• [Your goal]:
Output the entries in full and verbatim, pictures omitted.

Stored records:
-----

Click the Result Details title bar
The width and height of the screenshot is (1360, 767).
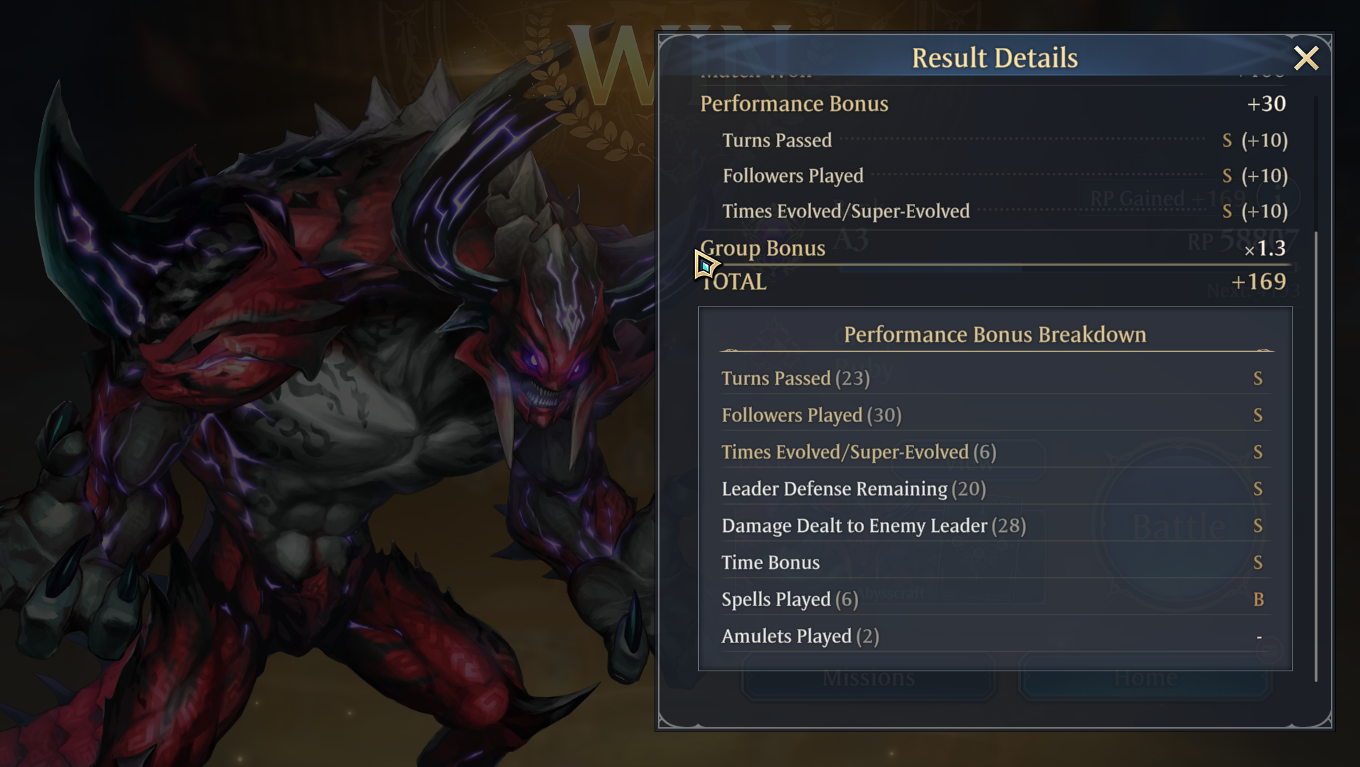pyautogui.click(x=994, y=58)
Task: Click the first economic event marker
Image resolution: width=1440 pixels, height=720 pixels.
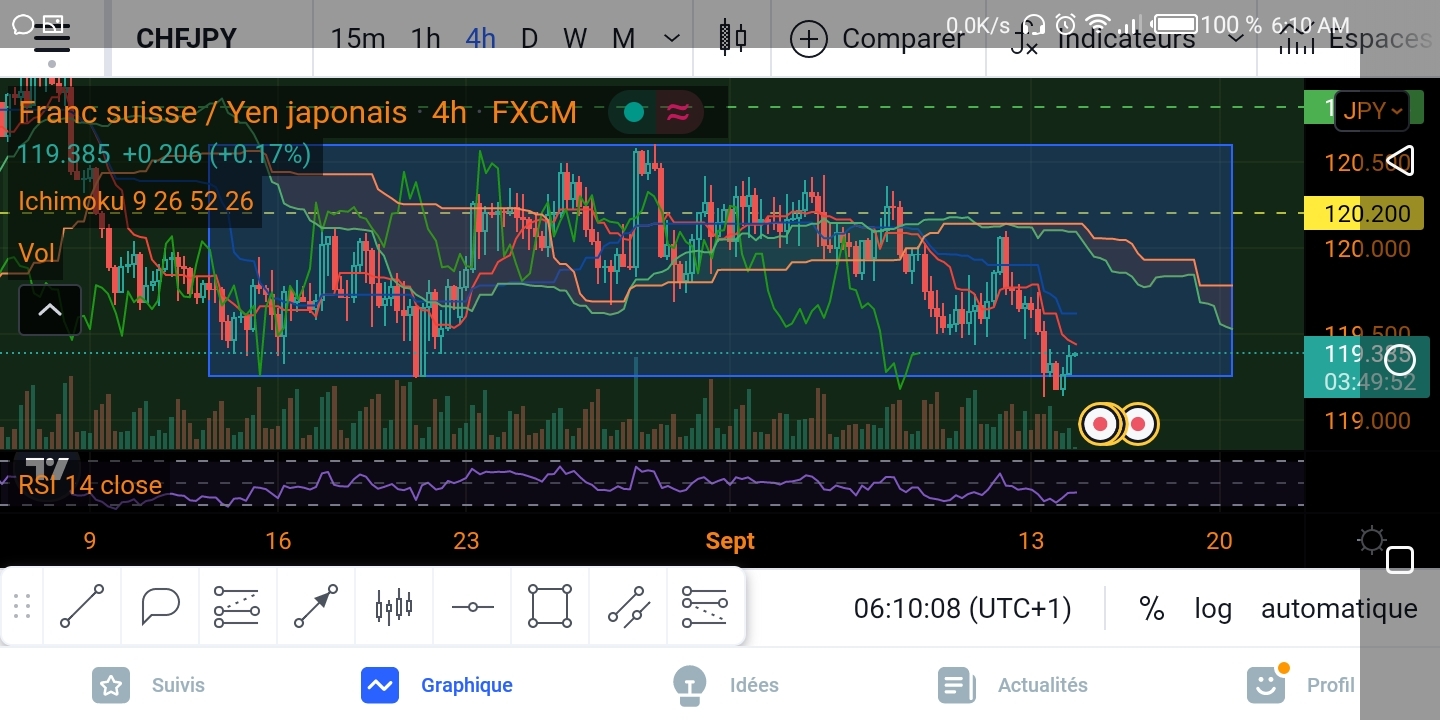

-----

• [Result]:
Click the Result Details title bar
The width and height of the screenshot is (1360, 767).
pyautogui.click(x=994, y=58)
Task: Click the first economic event marker
Image resolution: width=1440 pixels, height=720 pixels.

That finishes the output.